Only 14.34 percent of properties saw increases in their total taxable value, and 1.21 percent saw decreases. About 92 percent of properties saw their land assessments increase, but in most cases this did not translate into an increase in their total assessment.
OPA is focused on the “contributory value” of land, which may be different for older and newer properties. Piper said the value of older structures tends to decrease with age, with locational attributes accounting for an increased percentage.
“Picture two properties on the same street, side by side. One is a brand new structure, the other is one that’s older and in bad shape. The value of the property with the new structure, in most cases, is going to tend to be more about the improvement itself. Whereas for the older property, the contributory value is going to shift toward land over time,” Piper explained.
The idea is that, as properties grow older, more of their value will come from land and proximity to amenities, since the building itself is more like a car or a boat that depreciates over time.

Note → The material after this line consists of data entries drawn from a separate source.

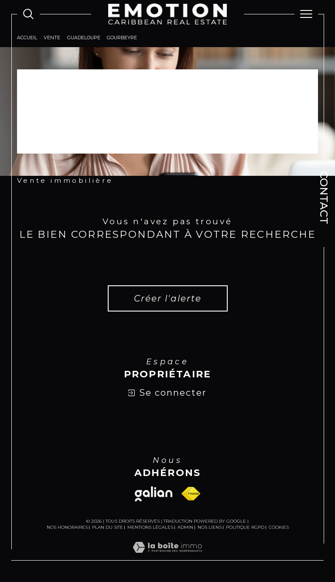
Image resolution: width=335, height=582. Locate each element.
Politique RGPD (245, 527)
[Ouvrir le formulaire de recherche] (28, 14)
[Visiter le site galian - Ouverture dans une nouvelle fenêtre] (153, 494)
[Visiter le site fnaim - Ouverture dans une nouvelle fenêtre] (190, 494)
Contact (324, 197)
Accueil (27, 38)
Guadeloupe (83, 38)
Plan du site (107, 527)
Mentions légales (150, 527)
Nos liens (210, 527)
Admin (185, 527)
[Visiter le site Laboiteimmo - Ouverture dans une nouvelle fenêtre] (167, 556)
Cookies (279, 527)
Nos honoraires (67, 527)
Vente (52, 38)
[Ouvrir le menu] (306, 14)
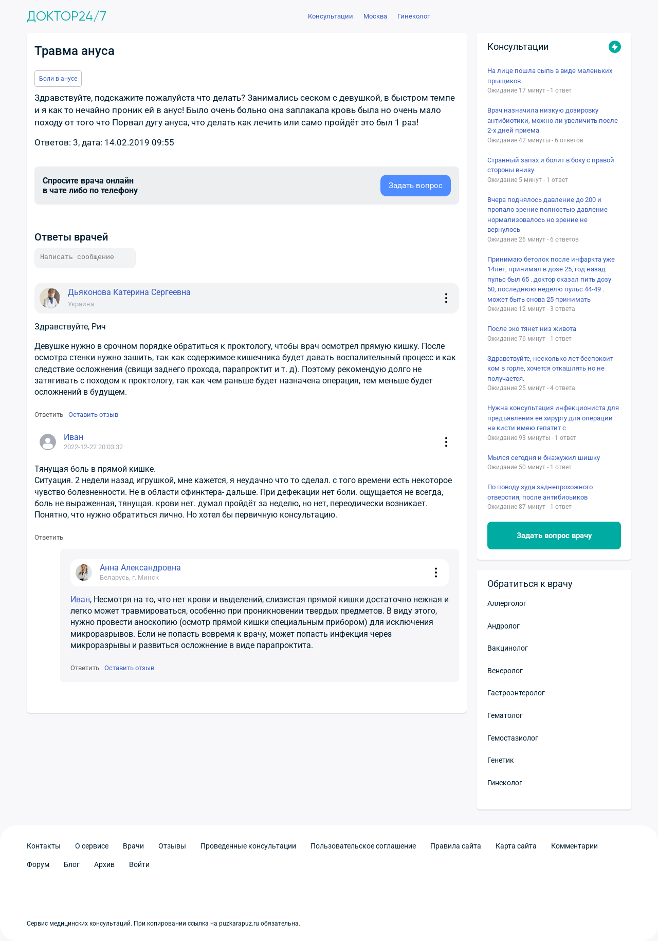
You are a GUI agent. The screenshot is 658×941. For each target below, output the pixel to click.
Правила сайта (455, 846)
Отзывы (172, 846)
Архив (104, 864)
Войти (139, 864)
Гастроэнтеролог (516, 693)
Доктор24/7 (66, 16)
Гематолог (505, 715)
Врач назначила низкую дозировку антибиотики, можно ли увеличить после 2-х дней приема (552, 120)
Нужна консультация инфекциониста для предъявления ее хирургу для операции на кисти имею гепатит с (553, 418)
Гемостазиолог (512, 738)
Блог (72, 864)
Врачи (133, 846)
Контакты (44, 846)
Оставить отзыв (93, 414)
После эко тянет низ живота (531, 329)
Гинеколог (504, 783)
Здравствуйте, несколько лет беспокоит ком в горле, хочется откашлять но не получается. (550, 368)
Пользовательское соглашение (363, 846)
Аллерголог (506, 603)
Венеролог (505, 671)
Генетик (500, 760)
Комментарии (574, 846)
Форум (38, 864)
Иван (80, 599)
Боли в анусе (58, 78)
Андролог (503, 626)
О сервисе (91, 846)
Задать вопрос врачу (554, 535)
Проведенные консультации (248, 846)
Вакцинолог (507, 648)
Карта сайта (516, 846)
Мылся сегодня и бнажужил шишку (543, 458)
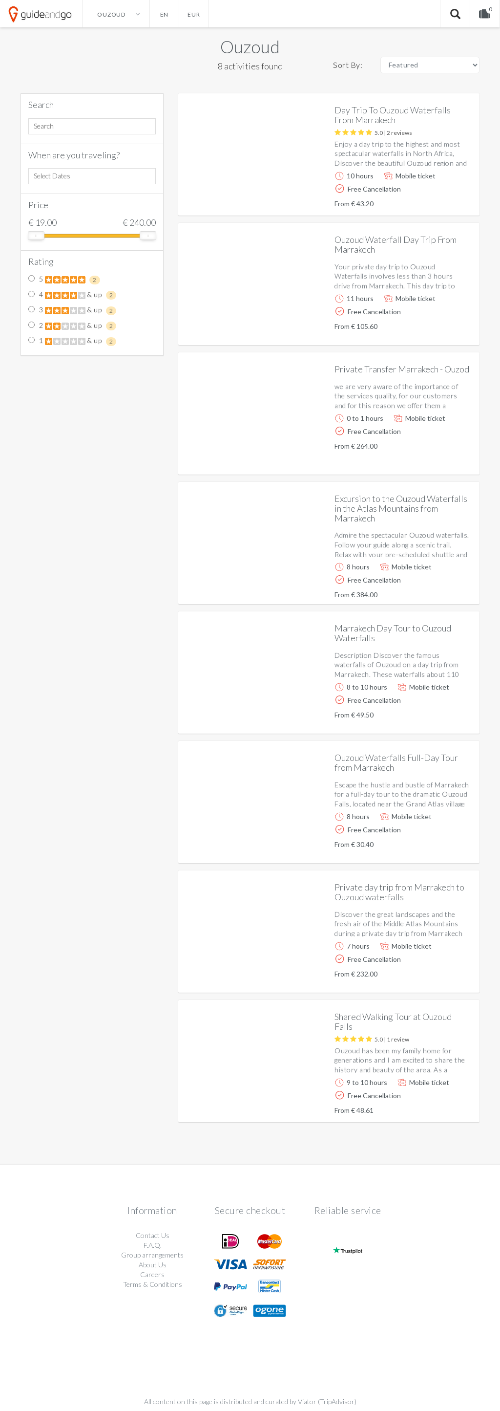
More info (444, 200)
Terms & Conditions (152, 1284)
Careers (152, 1274)
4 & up (72, 295)
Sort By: (347, 64)
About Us (153, 1264)
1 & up (72, 341)
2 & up (72, 326)
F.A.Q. (153, 1245)
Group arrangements (152, 1255)
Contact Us (152, 1235)
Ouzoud (250, 46)
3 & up (72, 310)
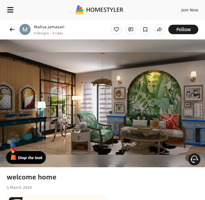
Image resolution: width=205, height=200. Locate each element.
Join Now (189, 10)
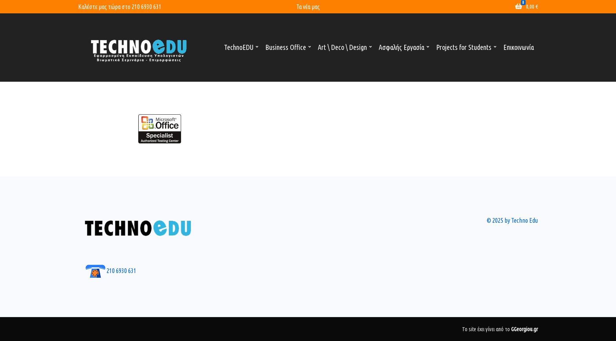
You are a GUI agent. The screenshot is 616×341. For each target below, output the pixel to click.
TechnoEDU (238, 47)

As was the case with AVI, the Council districts with the hottest real estate markets (generally in greater Center City) also saw the most growth in tax assessments. Again, supermajorities of properties saw no change in taxable value, but for the 14.3 percent that did see increases, they were mostly concentrated in those three districts, with a smaller bump in District 10 in the Northeast.

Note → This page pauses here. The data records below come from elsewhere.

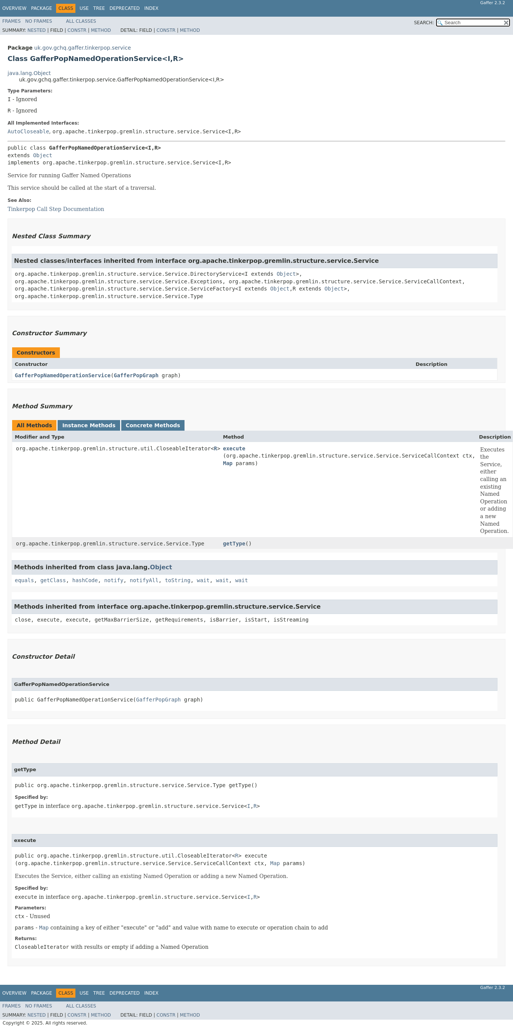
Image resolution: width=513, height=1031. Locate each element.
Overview (14, 8)
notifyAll (144, 580)
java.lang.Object (29, 73)
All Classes (81, 21)
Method (101, 30)
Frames (11, 21)
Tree (99, 8)
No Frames (38, 21)
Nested (36, 30)
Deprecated (124, 8)
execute (234, 448)
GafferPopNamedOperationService (63, 375)
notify (114, 580)
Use (84, 8)
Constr (76, 30)
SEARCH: (424, 22)
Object (42, 155)
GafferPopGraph (136, 375)
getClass (53, 580)
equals (24, 580)
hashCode (85, 580)
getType (234, 543)
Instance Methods (88, 425)
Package (41, 8)
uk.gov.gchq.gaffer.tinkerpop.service (82, 48)
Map (227, 463)
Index (151, 8)
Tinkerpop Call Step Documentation (56, 209)
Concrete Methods (153, 425)
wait (203, 580)
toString (177, 580)
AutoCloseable (28, 131)
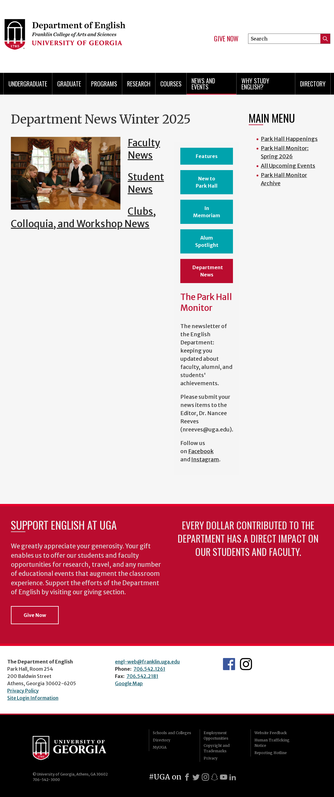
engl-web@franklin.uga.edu (147, 662)
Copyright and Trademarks (217, 748)
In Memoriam (206, 211)
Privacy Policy (23, 691)
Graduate (69, 83)
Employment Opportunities (216, 736)
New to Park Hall (207, 182)
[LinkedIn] (232, 777)
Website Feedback (270, 733)
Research (138, 83)
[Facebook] (187, 777)
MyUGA (159, 747)
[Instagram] (205, 777)
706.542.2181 (142, 676)
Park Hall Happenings (289, 138)
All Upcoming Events (288, 165)
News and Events (203, 83)
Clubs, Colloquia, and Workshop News (83, 217)
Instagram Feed (246, 664)
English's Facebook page (229, 664)
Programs (104, 83)
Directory (313, 83)
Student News (146, 183)
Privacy (211, 758)
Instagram (205, 459)
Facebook (201, 451)
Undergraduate (27, 83)
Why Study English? (255, 83)
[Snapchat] (214, 777)
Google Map (129, 683)
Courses (171, 83)
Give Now (226, 38)
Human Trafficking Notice (272, 743)
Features (207, 156)
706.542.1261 (149, 669)
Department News (207, 271)
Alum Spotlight (206, 241)
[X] (196, 777)
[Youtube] (223, 777)
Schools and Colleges (172, 733)
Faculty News (144, 149)
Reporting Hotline (270, 752)
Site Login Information (32, 698)
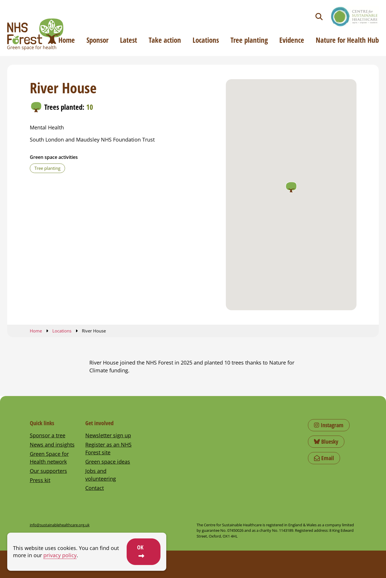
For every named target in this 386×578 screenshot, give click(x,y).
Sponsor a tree (47, 435)
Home (66, 40)
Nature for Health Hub (347, 40)
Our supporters (48, 470)
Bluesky (326, 441)
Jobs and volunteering (100, 474)
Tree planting (249, 40)
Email (324, 458)
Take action (165, 40)
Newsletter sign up (108, 435)
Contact (94, 487)
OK (140, 547)
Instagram (328, 425)
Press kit (40, 480)
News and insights (52, 444)
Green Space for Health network (49, 457)
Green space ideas (107, 461)
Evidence (291, 40)
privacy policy (60, 555)
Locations (206, 40)
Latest (128, 40)
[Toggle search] (319, 17)
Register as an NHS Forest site (108, 448)
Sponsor (97, 40)
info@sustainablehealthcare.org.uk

The net increase in taxable value for the properties in the batch OPA reviewed this year (about 520,000 parcels out of 579,000) was around $1.7 billion overall since last year.

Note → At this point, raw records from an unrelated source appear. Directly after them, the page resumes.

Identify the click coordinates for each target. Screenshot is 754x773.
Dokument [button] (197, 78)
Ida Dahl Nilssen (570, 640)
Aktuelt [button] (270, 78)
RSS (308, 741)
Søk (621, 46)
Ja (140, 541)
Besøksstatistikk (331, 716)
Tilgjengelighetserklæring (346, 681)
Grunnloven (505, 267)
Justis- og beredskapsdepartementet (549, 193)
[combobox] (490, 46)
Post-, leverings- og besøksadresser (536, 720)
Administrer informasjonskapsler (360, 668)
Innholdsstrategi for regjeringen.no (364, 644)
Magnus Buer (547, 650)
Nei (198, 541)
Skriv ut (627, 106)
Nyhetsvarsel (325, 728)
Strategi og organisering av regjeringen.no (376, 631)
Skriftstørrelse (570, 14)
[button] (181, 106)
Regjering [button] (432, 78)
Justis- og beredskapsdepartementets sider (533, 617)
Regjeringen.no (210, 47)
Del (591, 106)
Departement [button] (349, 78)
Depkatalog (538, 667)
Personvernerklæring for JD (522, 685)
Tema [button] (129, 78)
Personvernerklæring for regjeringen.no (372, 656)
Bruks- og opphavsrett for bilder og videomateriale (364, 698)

Most of the increases in taxable value were under $400, but here again we see that the three Council districts with the strongest real estate markets also saw the highest increases.
About 92 percent of properties saw a shift toward land, and only about 8 percent saw a decrease in land value. For a little over half of the properties OPA reviewed, that shift -- which was most commonly not a net increase in taxable value -- was somewhere between $14,000 and $30,000. Land values tend to observe a “long tail” pattern, as Kevin Gillen pointed out, so it’s likely that a small minority of high-value properties saw outsized increases.
In keeping with the pattern, the 1st, 2nd, and 5th Council districts saw the most pronounced increases.
The data released by OPA [Excel] raise plenty of questions, as do the property-level data just released by the Office of Innovation and Technology. Among them: What are the trends among tax-abated properties? How did different types of properties fare? Is vacant land getting a break?
On the last point: It’s still too early to say how vacant land values stack up. Some of the commentary online after the assessments first went out focused on comparisons of vacant lots that didn’t see their assessments increase, with nearby houses that saw their land assessments jump. OPA won’t have its vacant land assessments completed until at least June.
“We are still working on the vacant lots,” says Piper, “When we finished our modeling exercises, and ran the numbers, and looked at them several times, we weren’t comfortable with the way they were coming out and translating from one GMA to another GMA.”
Vacant lots will still be a part of the 2017 reassessment project, but those notices won’t go out for another two or three months.